Identify each energy exchange as primarily heat or work and determine whether the sign of ΔE is positive or negative for the system. Identify each energy exchange as primarily heat or work. a. A rolling billiard ball collides with another billiard ball. The first billiard ball (defined as the system) stops rolling after the collision. b. A book falls to the floor. (The book is the system). c. A father pushes his daughter on a swing. (The daughter and the swing are the system). Identify each energy exchange as primarily heat or work.

A system releases 622 kJ of heat and does 105 kJ of work on the surroundings. What is the change in internal energy of the system?

A system absorbs 196 kJ of heat and the surroundings do 117 kJ of work on the system. What is the change in internal energy of the system?

We pack two identical coolers for a picnic, placing 24 12-ounce soft drinks and five pounds of ice in each. However, the drinks that we put into cooler A were refrigerated for several hours before they were packed in the cooler, while the drinks that we put into cooler B were at room temperature. When we open the two coolers three hours later, most of the ice in cooler A is still present, while nearly all of the ice in cooler B has melted.

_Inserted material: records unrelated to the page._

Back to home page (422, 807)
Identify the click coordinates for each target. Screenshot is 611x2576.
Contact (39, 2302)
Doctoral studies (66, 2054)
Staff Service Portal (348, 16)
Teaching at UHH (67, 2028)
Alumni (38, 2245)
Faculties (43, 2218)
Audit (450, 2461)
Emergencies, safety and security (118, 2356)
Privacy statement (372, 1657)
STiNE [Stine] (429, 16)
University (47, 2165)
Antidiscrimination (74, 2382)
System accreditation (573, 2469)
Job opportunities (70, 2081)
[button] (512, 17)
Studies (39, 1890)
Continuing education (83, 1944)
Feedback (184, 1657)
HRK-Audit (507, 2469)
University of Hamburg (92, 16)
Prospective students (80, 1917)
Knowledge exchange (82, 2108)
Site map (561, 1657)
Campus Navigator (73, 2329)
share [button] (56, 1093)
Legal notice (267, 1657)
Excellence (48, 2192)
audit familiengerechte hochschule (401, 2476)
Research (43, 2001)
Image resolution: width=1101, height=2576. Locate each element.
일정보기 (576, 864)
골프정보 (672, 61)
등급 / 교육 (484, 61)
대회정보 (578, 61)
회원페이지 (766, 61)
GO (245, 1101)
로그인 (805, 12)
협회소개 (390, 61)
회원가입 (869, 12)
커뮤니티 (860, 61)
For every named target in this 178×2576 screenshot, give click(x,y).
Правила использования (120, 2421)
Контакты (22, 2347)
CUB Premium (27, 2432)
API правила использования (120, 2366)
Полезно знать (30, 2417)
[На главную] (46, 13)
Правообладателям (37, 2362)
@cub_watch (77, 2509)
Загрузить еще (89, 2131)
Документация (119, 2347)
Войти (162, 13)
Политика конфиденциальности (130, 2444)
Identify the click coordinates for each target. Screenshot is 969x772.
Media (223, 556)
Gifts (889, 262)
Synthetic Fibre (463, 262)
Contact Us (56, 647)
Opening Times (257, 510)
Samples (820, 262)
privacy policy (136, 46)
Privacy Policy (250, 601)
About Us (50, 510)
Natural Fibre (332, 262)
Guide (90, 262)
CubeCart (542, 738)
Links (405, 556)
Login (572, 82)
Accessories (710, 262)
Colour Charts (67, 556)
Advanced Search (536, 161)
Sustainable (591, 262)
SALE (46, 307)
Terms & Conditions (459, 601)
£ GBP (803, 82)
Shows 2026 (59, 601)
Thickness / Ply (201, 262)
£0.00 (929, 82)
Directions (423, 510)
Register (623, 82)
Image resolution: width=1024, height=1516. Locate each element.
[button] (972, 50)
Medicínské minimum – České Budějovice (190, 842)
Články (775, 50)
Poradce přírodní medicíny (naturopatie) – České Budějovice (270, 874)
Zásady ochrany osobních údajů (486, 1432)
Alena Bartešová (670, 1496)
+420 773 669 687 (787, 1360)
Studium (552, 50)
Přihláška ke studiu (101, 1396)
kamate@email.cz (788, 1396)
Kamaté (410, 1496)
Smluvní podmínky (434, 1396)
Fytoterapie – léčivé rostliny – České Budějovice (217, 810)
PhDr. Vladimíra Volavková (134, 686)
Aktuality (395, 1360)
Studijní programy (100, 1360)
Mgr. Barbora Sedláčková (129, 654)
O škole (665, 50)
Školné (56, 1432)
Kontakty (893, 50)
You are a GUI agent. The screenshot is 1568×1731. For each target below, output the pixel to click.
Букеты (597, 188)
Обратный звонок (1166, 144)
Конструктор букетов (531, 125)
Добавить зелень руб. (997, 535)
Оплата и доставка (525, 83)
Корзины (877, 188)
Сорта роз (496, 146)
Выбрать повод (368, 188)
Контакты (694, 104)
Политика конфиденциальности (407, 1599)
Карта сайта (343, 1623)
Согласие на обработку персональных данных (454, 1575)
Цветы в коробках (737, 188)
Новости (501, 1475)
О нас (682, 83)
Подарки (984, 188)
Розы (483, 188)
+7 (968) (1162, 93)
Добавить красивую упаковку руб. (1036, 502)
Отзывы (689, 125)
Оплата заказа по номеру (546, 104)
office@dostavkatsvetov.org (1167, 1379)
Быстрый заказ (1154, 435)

Explain this difference.

A kilogram of aluminum metal and a kilogram of water are each warmed to 75 °C and placed in two identical insulated containers. One hour later, the two containers are opened and the temperature of each substance is measured. The aluminum has cooled to 35 °C, while the water has cooled only to 66 °C. Explain this difference.

How much heat is required to warm 1.50 L of water from 25.0 °C to 100.0 °C? (Assume a density of 1.0 g/mL for the water.)